11. In making this determination, the Court has weighed the prejudice which GEICO would incur as a result of the additional provision of notice, as well as the delay of processing the pending claims for the ten percent of class members who have submitted them. In particular, counsel for GEICO represented at the August 10, 2009 hearing that it could expect to incur between $5,000 and $7,000 in administration expenses as a result of this provision of additional notice. Affording the additional opportunity for claim submission would also require the adjournment of the Fairness Hearing for approximately fifty days in order to afford an additional period within which class members could file their claims. In light of the Court's "responsibility for the protection of class members," Cendant, 233 F.3d at 194 (citation omitted), and the multimillion dollar value of the settlement herein, the Court finds that the comparatively minor expense of providing additional notice and the short-term adjournment of the Fairness Hearing are easily justified by the importance of affording non-responding class members the opportunity to file claims and participate in the settlement, or decline to do so.

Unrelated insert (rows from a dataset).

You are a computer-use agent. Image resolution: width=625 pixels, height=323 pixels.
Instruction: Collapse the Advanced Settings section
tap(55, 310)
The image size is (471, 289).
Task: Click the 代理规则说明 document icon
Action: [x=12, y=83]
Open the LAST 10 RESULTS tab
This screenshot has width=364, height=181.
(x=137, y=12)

12. Accordingly, as is set forth in the accompanying Order, the Court will require Class Counsel and counsel for the GEICO Defendants to collaborate in submitting for Court approval a Supplemental Notice to the Class notifying those class members who have not yet filed a claim that the deadline for filing a claim and thus participating in the settlement is enlarged until September 21, 2009.*fn2
13. While the Court is enlarging the claim filing deadline, the Court is not reopening the period for opting out of the proposed settlement or for submitting opposition to it. The form of Notice previously received by these individuals was clear and more than sufficient to duly advise of the opt-out rights and opposition deadlines, and no such opt-out or opposition was received from any putative class member. The Supplemental Notice is required, in the Court's discretion, only for the purpose of enlarging the claim submission deadline.
14. The hearing for final approval of the class settlement and for attorneys' fees and costs is adjourned to Tuesday, September 29, 2009 at 4:00 p.m. The accompanying Order is entered.